Paolo Isotta, Corriere della Sera 9/7/2014, 9 luglio 2014
IL CONCERTO DI PEPPE BARRA, PASSIONI DI NAPOLI A VENEZIA
Peppe Barra era stato a Venezia nel 1967 quando interpretava la Matrigna nella Gatta cenerentola di Roberto De Simone: al Malibran; e poi varie volte al Goldoni: mai alla Fenice. Così ha debuttato alla sua età nel Massimo veneziano con un proprio concerto domenica.
La sala era gremita; il soprintendente Chiarot mi ha detto che tutti gli attori veneziani sono intervenuti in deputazione per festeggiare il loro più illustre collega e sin dal primo istante s’è stabilito un rapporto di amore fra Barra e il pubblico della Fenice.
Lo si può comprendere. A prescindere dal fatto che l’arte di Peppe Barra è universale, Venezia e Napoli sono, insieme con Palermo e Catania, le sole capitali italiane ove il popolo parli ancora la sua lingua e non il toscano: giacché nelle quattro città non si può definire la lingua dialetto , non solo per la morfologia e sintassi delle lingue, ma per l’aver esse una cospicua letteratura. Sarebbe così anche per il milanese, non fosse che i milanesi non esistono più e questa lingua a Milano da qualche generazione non la parla più nessuno. Quando, esattamente quarant’anni fa, io incominciai a Milano il mio lavoro di critico musicale, nel popolo, nella borghesia e nella nobiltà ancora le persone dai cinquant’anni a salire in milanese si esprimevano.
Inoltre i veneziani sono uno dei popoli più spiritosi del mondo; e riescono ad accordarsi sulla lunghezza d’onda dell’umorismo napoletano la differenza del quale dal veneziano sta solo nella maggior percentuale di paradosso e surrealismo. Delle canzoni comiche di Peppe ha apprezzato lo spirito; teneramente comico è Vurria (il desiderio d’un innamorato di farsi piccolo come un topolino per spiare non visto l’amata) ma il grosso dei pezzi eseguiti nel concerto comico non era. Uno di quelli forti per aprirlo è Jesce, sole , invocazione cinquecentesca al sole acché si manifesti e agisca; tragico diventa La pizzica per l’accelerazione costante del ballo delle tarantate sino a sciancare per esaurimento; patetico e delicato è Piccerè ; tragico e comico insieme è Aitane , la storia di un femmenella che si uccide per la disperazione d’esser schernito dal popolo e colla sua morte benefica il rione giacché escono i numeri del lotto smorfiati dal suo suicidio. Caso questo letterario anzichenò: a Napoli si è al massimo affettuosamente scherzato su ricchioni e femmennielli ma costoro non sono mai stati degli alieni rispetto alla società.

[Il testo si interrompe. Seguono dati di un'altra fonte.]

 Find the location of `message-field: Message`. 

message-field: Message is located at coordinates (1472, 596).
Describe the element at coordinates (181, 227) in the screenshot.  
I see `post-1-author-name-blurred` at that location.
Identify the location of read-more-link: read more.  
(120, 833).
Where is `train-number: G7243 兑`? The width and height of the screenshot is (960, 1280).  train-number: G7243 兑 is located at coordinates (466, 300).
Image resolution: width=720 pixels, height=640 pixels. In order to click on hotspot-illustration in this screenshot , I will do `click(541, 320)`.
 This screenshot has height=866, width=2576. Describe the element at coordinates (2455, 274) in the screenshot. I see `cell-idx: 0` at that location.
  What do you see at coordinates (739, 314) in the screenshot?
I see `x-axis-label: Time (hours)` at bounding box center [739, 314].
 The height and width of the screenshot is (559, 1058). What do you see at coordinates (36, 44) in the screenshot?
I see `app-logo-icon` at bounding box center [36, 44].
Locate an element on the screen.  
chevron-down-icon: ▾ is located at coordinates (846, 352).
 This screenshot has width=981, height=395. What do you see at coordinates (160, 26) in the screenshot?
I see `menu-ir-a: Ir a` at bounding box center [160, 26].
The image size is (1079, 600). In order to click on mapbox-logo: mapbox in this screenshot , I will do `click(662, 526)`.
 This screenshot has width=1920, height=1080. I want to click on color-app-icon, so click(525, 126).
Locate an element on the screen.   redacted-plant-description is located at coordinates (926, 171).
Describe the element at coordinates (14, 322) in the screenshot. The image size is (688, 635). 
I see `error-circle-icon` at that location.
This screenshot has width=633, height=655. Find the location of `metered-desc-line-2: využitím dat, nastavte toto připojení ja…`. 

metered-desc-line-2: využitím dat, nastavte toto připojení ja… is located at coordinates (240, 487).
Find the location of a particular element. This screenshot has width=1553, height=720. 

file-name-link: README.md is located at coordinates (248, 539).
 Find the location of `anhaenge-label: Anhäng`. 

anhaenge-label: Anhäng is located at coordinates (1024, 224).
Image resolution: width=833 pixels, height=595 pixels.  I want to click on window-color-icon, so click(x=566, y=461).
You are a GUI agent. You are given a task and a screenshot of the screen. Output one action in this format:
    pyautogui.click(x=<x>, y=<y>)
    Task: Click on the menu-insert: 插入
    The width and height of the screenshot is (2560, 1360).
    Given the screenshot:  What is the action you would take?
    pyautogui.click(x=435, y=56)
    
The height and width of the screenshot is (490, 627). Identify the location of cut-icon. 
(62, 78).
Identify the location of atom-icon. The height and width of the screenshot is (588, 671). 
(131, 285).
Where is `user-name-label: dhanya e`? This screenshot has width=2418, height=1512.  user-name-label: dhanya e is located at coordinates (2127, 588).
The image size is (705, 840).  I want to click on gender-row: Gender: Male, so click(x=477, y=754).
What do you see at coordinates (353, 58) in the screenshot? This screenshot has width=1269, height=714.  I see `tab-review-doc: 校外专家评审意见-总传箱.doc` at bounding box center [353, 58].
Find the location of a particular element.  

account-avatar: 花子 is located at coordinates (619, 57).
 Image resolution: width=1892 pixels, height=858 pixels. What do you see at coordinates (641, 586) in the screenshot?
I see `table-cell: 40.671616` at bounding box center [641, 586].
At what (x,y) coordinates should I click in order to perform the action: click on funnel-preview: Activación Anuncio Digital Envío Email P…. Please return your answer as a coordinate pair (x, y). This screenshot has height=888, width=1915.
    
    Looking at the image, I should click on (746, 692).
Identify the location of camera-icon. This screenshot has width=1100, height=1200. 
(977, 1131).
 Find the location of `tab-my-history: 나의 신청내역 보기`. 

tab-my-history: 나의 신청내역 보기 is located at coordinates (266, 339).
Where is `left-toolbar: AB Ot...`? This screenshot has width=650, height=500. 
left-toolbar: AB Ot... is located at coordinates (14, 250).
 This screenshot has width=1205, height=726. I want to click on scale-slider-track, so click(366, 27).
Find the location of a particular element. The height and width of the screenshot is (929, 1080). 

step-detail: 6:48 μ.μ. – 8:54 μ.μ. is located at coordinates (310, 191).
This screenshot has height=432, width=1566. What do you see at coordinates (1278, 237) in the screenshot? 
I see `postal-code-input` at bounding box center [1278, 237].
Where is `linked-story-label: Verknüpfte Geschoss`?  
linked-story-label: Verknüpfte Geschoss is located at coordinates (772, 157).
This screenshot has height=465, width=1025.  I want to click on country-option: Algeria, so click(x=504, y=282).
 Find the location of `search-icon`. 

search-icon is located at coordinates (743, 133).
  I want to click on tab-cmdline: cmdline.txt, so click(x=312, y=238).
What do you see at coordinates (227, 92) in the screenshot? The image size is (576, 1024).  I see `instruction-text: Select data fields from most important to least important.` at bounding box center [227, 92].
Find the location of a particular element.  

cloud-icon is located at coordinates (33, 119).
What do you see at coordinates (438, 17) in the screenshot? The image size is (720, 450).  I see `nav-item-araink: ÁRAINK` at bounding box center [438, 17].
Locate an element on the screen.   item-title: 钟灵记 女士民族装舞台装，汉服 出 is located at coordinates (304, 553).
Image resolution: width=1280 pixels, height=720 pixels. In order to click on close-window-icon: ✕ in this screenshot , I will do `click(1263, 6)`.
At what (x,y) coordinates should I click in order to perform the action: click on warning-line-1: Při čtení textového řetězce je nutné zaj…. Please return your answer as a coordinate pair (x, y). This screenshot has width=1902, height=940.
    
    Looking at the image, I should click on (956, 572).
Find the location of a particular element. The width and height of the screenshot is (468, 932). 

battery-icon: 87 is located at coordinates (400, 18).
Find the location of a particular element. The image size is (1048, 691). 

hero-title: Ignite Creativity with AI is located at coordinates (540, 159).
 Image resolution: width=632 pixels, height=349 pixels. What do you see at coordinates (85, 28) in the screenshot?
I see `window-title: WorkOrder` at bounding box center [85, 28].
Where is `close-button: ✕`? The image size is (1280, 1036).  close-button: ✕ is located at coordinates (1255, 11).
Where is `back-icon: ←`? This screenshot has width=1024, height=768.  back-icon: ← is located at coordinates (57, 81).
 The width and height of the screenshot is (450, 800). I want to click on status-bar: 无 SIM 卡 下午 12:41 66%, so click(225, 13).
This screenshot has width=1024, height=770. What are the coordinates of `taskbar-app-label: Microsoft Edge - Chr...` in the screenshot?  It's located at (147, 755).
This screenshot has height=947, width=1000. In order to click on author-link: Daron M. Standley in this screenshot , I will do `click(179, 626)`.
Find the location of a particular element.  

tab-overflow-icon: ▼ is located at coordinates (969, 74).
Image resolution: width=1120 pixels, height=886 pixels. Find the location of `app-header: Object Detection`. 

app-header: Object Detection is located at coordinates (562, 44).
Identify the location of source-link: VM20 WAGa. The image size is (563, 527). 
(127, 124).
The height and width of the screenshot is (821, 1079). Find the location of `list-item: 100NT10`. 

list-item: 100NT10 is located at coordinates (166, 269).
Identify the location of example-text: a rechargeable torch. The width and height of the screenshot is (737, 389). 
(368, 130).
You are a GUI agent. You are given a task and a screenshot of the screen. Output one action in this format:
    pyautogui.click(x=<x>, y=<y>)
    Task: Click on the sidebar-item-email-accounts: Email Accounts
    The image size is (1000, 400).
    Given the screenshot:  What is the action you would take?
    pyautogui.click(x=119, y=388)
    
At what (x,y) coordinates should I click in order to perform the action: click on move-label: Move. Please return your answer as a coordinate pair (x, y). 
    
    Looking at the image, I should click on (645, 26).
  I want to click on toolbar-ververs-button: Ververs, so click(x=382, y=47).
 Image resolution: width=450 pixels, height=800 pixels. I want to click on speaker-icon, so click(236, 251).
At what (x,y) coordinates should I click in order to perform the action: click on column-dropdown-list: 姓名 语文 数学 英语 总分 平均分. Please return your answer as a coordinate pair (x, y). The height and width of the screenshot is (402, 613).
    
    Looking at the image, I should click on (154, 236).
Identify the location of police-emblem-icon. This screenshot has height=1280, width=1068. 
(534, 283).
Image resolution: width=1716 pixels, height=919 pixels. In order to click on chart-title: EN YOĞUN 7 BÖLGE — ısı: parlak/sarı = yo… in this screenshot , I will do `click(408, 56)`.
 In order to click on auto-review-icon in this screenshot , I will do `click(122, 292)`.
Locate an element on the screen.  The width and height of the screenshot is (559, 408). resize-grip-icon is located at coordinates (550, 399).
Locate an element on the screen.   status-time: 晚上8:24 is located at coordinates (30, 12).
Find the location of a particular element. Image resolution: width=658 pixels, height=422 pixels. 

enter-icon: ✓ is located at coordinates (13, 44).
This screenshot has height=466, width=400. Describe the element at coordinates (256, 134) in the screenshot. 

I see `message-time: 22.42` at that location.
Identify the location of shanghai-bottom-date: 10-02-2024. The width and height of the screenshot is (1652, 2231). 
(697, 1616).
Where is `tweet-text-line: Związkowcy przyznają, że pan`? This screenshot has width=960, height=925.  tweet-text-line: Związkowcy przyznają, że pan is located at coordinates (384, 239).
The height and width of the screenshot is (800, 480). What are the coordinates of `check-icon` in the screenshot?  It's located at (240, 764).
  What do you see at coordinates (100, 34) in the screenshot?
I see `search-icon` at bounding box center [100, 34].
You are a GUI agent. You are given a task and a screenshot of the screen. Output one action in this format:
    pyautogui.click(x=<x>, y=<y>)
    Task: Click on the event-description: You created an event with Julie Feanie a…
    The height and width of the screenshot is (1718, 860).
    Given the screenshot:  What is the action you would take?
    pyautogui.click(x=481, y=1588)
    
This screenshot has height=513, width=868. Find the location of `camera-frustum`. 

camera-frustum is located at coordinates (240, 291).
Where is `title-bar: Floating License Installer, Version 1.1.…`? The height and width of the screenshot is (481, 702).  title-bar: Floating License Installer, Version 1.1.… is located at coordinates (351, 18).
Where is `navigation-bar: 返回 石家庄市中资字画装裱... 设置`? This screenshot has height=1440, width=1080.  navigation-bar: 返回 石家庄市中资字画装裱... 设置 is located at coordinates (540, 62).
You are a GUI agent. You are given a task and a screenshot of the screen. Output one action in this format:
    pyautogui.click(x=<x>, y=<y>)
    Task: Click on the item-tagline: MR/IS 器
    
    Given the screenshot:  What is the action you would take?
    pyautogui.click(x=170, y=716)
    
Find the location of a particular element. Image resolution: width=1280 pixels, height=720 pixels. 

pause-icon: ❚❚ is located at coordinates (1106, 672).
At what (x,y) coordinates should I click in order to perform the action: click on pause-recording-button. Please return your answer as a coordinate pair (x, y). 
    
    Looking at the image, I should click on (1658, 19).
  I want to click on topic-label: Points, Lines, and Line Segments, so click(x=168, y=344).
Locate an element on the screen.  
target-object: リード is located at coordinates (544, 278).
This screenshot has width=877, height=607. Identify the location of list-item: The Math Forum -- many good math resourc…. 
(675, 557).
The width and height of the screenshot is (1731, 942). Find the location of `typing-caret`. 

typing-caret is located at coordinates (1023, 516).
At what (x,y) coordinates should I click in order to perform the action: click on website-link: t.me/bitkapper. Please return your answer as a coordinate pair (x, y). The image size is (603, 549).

Altra canzone dimostrante il meraviglioso animo del popolo napoletano è quella di E. A. Mario del 1945, Tammorriata nera , dedicata ai piccoli di razza africana nati nei vicoli perché le napoletane dagli americani coloured erano state possedute o violentate (laddove solo violentate erano state dai terribili marocchini francesi); e accettati subito come bimbi nostri. Storia attualissima, ché solo pochi mesi fa un giovane taxista mi disse che con la sua famiglia cantava. «Quanti figli hai?». «Tre, uno è nivuro!» («Uno è nero!»). Il bimbo era stato abbandonato dopo il parto da una prostituta fuggita e lui l’aveva raccolto e adottato. Questi africani che popolano i nostri vicoli e in napoletano si esprimono sono una benedizione.
Infine un omaggio al grande Giorgio Gaber con due sue canzoni adattate in napoletano.
Il pubblico ha seguito Peppe con un crescendo d’entusiasmo; per come canta con legato e meravigliosa intonazione, per la sua mimica e i suoi intermezzi improvvisati; ed ha anche apprezzato la sua orchestra tutta napoletana il culmine di eccellenza della quale è un giovane percussionista, il geniale Ivan Lacagnina.
E tanto i veneziani amano Peppe Barra che camminare con lui era impossibile: sì numerosi coloro che volevano salutarlo, stringergli la mano, chiedergli l’autografo.